The Subject Stockholder shall pay such portion of the fees and expenses of such
investment banking firm or accounting firm as is nearly equal to the percentage
of the outstanding Stock of the Company owned by the Subject Stockholder.
(d) At any closing for a sale of Stock pursuant to this Section 5, a
selling Subject Stockholder shall deliver to Holdings, against payment of the
purchase price therefor, the certificate or certificates representing all such
Stock, free and clear of all liens, charges, pledges and other encumbrances and
accompanied by stock transfer powers duly endorsed for transfer, and together
with all other documents which may be necessary in order to effect such sale.

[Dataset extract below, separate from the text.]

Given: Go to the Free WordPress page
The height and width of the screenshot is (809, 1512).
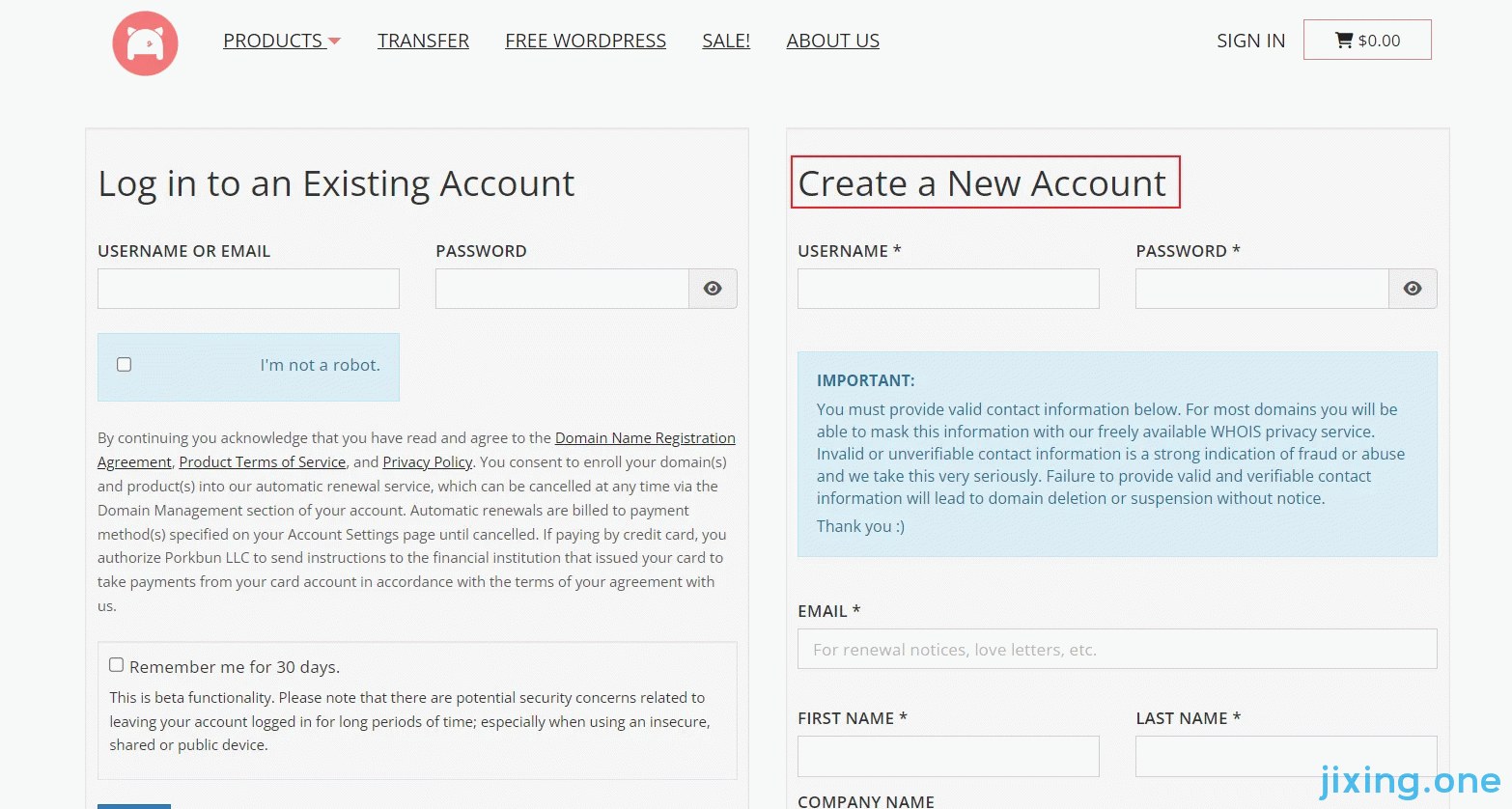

6. Pre-Emptive Rights. In the event that Holdings proposes to issue
equity securities, or rights, options or warrants exercisable to purchase equity
securities, or securities convertible into equity securities (collectively
"Equity Securities"), the following provisions shall apply:
(a) Each time Holdings proposes to issue any Equity Securities,
Holdings shall deliver a notice to each Management Stockholder on the date
hereof (an "Initial Stockholder") stating its intention to issue the
Equity Securities and the price and terms upon which it proposes to issue
the Equity Securities. Within 15 days after the receipt of such notice,
each Initial Stockholder may elect to purchase up to that portion of the
Equity Securities to be issued as is equal to the proportion that the
number of shares of Stock issued and outstanding and held by such Initial
Stockholder bears to the total number of common equity shares of Holdings
issued and outstanding (in each instance excluding as outstanding any
Stock subject to forfeiture restrictions).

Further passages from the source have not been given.